Open drdhaval2785 opened 8 years ago
Great, thanks, good job! 5.3k seems too much. New (old) issues arise. Like the splitting of 2-in-1 headwords. Oh it's trouble comming our way. I see some broken code false positives as well:
yat:kruqa:<key2>kruqa. (Sa) kruqati</key2>:kruqa:<key2>kruqa. (Sa) kruqati</key2>:n:
skd:rAjajakzmA:<key2>rAjajakzmA [n] puM</key2>:rAjajakzmA:<key2>rAjajakzmA [n] puM</key2>:n:
yat:trump:<key2>trump trumpati</key2>:trump:<key2>trump trumpati</key2>:n:
Others will remain such, as they are 2 in 1 headwords. Ideally for our sake they should be split into 2 different ghost-words. So maybe key3
for such cases, @funderburkjim ? I will never search for karbU(rvU)ra
, but I could search for karbUra
or karvUra
.
vcp:karbUra:<key2>karbU(rvU)ra</key2>:karbUra:<key2>karbU(rvU)ra</key2>:n:
Some are already split
gra:jaB:<key2>jaB, jamB</key2>:jaB:<key2>jaB, jamB</key2>:n:
The consistency check between key1 and key2 cannot currently be done globally (for all dictionaries) in the same way it is done for MW; at least that is my intuition.

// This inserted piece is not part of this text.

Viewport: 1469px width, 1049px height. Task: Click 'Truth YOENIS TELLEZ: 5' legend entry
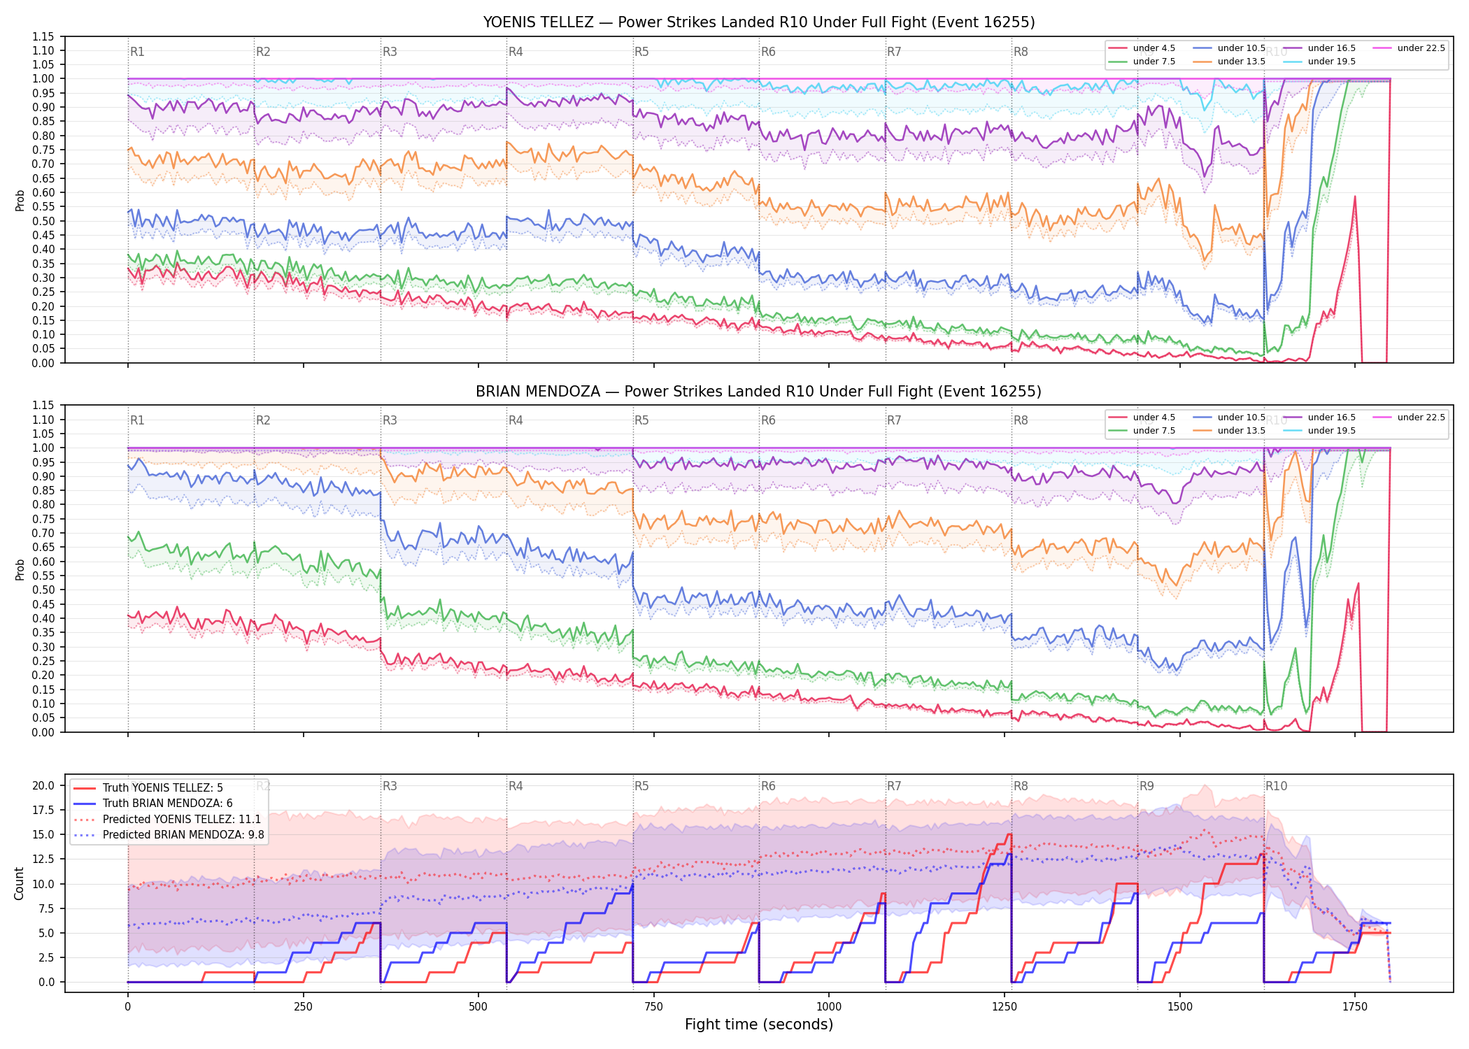tap(149, 787)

One place where this comparison would, I think, be quite productive is for PD, as discused in #118.
There, key1 and key2 are coded independently.
A good display to start with, mentioned in #118 is pd_deva_ne_iast.txt.
For instance,
1-0002b:aicadeva:208,209:aicadeva:Ecadeva
1-0032a:aMhi:3979,4011:am3h-ri:aMhri
tells us that, for the second example,
Notes:
@funderburkjim, Right now the code is not doing generic comparision. It is doing some dictionary specific adjustments to accommodate known patterns (to decrease the false positives). The initial results are encouraging.

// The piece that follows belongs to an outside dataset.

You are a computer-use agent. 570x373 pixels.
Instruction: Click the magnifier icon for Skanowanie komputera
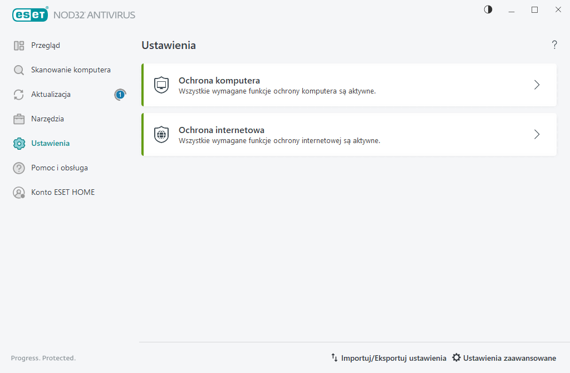(19, 70)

See AP90 cases where there was a wrong generation of key1 from key2.
ap90:aMgulI:<key2>aMgulI(rI) yaM-kaM, --yakaM</key2>:aMgulI:<key2>aMgulI(rI) yaM-kaM, --yakaM</key2>:n:
ap90:ajju:<key2>ajju(jjU) kA</key2>:ajju:<key2>ajju(jjU) kA</key2>:n:
ap90:aDipu:<key2>aDipu(pU) ruzaH</key2>:aDipu:<key2>aDipu(pU) ruzaH</key2>:n:
ap90:a:<key2>a nulepaka, --lepin</key2>:a:<key2>a nulepaka, --lepin</key2>:n:
ap90:apAMpitta:<key2>apAMpitta ºnapAt</key2>:apAMpitta:<key2>apAMpitta ºnapAt</key2>:n:
Therefore, in my opinion, the exercise is not that fruitless either.

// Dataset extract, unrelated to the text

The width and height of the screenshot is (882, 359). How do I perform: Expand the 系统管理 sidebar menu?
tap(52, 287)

@funderburkjim I agree with @drdhaval2785 and hope I'll convince @Shalu411 to find help for PD
from India.
@funderburkjim and @gasyoun I finally think that I have improved the code to the best of my abilities. Examine https://github.com/sanskrit-lexicon/CORRECTIONS/blob/master/k1k2/k1k2clash.txt and let me know whether there are still some generic false positives which can be removed by coding. Otherwise I go ahead create an HTML with webpage link and PDF link for a better User interface.
Re ` not that fruitless ' You've been finding so many good ways of identifying errors of various kinds. Keep at it!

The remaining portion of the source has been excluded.